Dataset entries:
----

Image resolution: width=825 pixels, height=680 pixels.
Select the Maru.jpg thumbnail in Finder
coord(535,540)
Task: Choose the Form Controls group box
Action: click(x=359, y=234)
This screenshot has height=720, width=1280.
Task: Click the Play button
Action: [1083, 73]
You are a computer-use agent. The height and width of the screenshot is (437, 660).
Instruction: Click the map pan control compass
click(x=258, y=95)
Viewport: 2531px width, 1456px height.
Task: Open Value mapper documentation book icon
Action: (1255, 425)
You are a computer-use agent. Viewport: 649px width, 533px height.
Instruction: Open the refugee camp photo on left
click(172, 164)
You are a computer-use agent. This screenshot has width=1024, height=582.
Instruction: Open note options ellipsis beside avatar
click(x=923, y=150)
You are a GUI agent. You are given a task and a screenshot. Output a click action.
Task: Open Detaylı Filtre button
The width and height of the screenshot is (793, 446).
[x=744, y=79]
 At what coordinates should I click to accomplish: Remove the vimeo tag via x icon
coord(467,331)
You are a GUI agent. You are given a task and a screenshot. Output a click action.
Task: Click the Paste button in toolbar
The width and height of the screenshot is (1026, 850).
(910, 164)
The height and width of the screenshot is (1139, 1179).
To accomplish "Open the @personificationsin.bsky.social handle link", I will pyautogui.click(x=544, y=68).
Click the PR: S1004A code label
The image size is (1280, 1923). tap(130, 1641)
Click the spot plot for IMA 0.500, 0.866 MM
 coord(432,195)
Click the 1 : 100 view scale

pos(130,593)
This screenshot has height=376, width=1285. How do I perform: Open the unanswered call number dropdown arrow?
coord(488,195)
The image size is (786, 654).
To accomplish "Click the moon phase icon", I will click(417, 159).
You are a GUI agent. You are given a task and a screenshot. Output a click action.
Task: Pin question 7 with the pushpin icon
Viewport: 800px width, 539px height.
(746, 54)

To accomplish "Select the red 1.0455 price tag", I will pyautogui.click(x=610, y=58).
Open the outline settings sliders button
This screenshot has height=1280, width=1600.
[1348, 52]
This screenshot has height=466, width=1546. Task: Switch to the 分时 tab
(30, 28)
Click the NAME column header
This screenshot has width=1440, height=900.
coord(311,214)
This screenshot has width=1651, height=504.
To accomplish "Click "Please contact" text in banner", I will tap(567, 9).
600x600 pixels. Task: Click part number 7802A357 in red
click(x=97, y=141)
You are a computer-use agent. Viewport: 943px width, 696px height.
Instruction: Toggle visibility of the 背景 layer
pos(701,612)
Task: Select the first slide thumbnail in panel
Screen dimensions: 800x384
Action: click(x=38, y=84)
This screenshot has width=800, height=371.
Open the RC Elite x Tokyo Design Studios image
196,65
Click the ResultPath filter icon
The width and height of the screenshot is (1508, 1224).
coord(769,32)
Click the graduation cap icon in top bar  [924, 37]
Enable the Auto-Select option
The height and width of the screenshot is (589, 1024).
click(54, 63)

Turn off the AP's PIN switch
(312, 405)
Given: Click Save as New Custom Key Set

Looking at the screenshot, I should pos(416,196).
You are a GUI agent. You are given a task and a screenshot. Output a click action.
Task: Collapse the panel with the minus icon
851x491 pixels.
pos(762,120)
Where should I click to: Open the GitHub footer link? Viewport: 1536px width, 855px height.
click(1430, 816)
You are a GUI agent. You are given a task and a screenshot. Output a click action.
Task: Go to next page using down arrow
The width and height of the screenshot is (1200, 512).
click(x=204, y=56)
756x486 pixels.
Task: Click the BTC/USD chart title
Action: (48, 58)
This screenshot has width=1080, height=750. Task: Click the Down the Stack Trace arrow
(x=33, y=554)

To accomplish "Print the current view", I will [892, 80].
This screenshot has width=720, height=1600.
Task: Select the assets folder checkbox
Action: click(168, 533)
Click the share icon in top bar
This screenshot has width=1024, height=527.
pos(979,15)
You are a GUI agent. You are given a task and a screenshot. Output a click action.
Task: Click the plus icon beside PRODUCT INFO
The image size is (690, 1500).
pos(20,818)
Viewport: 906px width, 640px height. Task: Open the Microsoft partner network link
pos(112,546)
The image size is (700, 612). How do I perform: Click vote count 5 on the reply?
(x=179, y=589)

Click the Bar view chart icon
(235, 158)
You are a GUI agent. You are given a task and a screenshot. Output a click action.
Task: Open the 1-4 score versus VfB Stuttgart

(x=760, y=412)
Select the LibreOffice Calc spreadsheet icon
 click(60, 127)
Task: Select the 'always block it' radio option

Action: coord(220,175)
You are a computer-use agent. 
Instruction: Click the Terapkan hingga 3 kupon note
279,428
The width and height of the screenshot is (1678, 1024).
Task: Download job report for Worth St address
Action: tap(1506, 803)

----

## EXERCISE INSTRUCTIONS
Your answer must be every line from the entries that contains the string "computer", copied as it stands.

## SOLUTION BELOW
You are a computer-use agent. The height and width of the screenshot is (437, 660).
You are a computer-use agent. Viewport: 649px width, 533px height.
You are a computer-use agent. This screenshot has width=1024, height=582.
You are a computer-use agent. Viewport: 943px width, 696px height.
You are a computer-use agent. 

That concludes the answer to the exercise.